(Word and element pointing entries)

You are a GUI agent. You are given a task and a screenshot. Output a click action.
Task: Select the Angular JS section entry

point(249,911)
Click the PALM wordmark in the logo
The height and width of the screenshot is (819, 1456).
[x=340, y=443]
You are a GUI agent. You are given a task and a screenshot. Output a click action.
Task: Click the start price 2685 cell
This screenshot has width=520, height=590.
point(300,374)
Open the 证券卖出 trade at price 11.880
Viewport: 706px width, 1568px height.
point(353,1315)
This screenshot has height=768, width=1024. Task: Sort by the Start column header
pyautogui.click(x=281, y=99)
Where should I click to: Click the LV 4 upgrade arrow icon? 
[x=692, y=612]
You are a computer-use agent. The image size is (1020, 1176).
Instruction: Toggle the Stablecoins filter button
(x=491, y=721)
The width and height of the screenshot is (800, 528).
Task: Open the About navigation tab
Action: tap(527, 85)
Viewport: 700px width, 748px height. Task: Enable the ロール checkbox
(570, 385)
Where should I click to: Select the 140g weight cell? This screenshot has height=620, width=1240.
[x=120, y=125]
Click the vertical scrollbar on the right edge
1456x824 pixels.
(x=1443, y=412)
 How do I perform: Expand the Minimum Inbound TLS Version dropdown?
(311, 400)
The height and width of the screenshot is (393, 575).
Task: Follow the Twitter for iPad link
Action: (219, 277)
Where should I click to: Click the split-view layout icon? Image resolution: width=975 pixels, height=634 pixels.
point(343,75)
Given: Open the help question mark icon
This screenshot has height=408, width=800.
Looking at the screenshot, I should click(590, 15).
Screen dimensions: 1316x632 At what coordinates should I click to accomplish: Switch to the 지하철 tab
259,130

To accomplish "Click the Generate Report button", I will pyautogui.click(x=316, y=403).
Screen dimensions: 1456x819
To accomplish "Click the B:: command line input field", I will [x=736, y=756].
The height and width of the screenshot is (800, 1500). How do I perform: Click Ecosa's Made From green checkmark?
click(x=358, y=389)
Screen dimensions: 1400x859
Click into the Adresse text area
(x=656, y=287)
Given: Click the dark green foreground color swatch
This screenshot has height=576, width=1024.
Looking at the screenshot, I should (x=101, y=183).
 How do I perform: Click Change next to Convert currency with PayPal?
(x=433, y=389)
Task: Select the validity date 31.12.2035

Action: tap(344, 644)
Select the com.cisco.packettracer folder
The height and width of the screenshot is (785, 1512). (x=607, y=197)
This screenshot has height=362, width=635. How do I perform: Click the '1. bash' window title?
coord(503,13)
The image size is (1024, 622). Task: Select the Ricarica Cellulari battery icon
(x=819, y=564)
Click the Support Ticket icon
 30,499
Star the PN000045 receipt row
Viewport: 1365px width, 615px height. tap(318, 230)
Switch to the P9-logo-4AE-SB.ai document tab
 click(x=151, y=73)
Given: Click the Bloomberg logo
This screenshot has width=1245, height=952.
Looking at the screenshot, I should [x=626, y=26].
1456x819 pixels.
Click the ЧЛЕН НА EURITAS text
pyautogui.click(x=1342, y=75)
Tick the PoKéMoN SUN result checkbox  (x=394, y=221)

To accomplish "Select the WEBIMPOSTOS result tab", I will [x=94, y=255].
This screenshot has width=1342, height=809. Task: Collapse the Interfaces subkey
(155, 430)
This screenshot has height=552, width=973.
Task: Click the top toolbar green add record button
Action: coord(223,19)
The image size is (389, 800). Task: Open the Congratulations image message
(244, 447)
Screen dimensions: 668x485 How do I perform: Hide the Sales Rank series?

YOUR TASK: Reproduce every item above word for word, changing nothing.

FULL RESPONSE:
You are a GUI agent. You are given a task and a screenshot. Output a click action.
Task: Select the Angular JS section entry

point(249,911)
Click the PALM wordmark in the logo
The height and width of the screenshot is (819, 1456).
[x=340, y=443]
You are a GUI agent. You are given a task and a screenshot. Output a click action.
Task: Click the start price 2685 cell
This screenshot has width=520, height=590.
point(300,374)
Open the 证券卖出 trade at price 11.880
Viewport: 706px width, 1568px height.
point(353,1315)
This screenshot has height=768, width=1024. Task: Sort by the Start column header
pyautogui.click(x=281, y=99)
Where should I click to: Click the LV 4 upgrade arrow icon? 
[x=692, y=612]
You are a computer-use agent. The image size is (1020, 1176).
Instruction: Toggle the Stablecoins filter button
(x=491, y=721)
The width and height of the screenshot is (800, 528).
Task: Open the About navigation tab
Action: tap(527, 85)
Viewport: 700px width, 748px height. Task: Enable the ロール checkbox
(570, 385)
Where should I click to: Select the 140g weight cell? This screenshot has height=620, width=1240.
[x=120, y=125]
Click the vertical scrollbar on the right edge
1456x824 pixels.
(x=1443, y=412)
 How do I perform: Expand the Minimum Inbound TLS Version dropdown?
(311, 400)
The height and width of the screenshot is (393, 575).
Task: Follow the Twitter for iPad link
Action: (219, 277)
Where should I click to: Click the split-view layout icon? Image resolution: width=975 pixels, height=634 pixels.
point(343,75)
Given: Open the help question mark icon
This screenshot has height=408, width=800.
Looking at the screenshot, I should click(590, 15).
Screen dimensions: 1316x632 At what coordinates should I click to accomplish: Switch to the 지하철 tab
259,130

To accomplish "Click the Generate Report button", I will pyautogui.click(x=316, y=403).
Screen dimensions: 1456x819
To accomplish "Click the B:: command line input field", I will [x=736, y=756].
The height and width of the screenshot is (800, 1500). How do I perform: Click Ecosa's Made From green checkmark?
click(x=358, y=389)
Screen dimensions: 1400x859
Click into the Adresse text area
(x=656, y=287)
Given: Click the dark green foreground color swatch
This screenshot has height=576, width=1024.
Looking at the screenshot, I should (x=101, y=183).
 How do I perform: Click Change next to Convert currency with PayPal?
(x=433, y=389)
Task: Select the validity date 31.12.2035

Action: tap(344, 644)
Select the com.cisco.packettracer folder
The height and width of the screenshot is (785, 1512). (x=607, y=197)
This screenshot has height=362, width=635. How do I perform: Click the '1. bash' window title?
coord(503,13)
The image size is (1024, 622). Task: Select the Ricarica Cellulari battery icon
(x=819, y=564)
Click the Support Ticket icon
 30,499
Star the PN000045 receipt row
Viewport: 1365px width, 615px height. tap(318, 230)
Switch to the P9-logo-4AE-SB.ai document tab
 click(x=151, y=73)
Given: Click the Bloomberg logo
This screenshot has width=1245, height=952.
Looking at the screenshot, I should [x=626, y=26].
1456x819 pixels.
Click the ЧЛЕН НА EURITAS text
pyautogui.click(x=1342, y=75)
Tick the PoKéMoN SUN result checkbox  (x=394, y=221)

To accomplish "Select the WEBIMPOSTOS result tab", I will [x=94, y=255].
This screenshot has width=1342, height=809. Task: Collapse the Interfaces subkey
(155, 430)
This screenshot has height=552, width=973.
Task: Click the top toolbar green add record button
Action: coord(223,19)
The image size is (389, 800). Task: Open the Congratulations image message
(244, 447)
Screen dimensions: 668x485 How do I perform: Hide the Sales Rank series?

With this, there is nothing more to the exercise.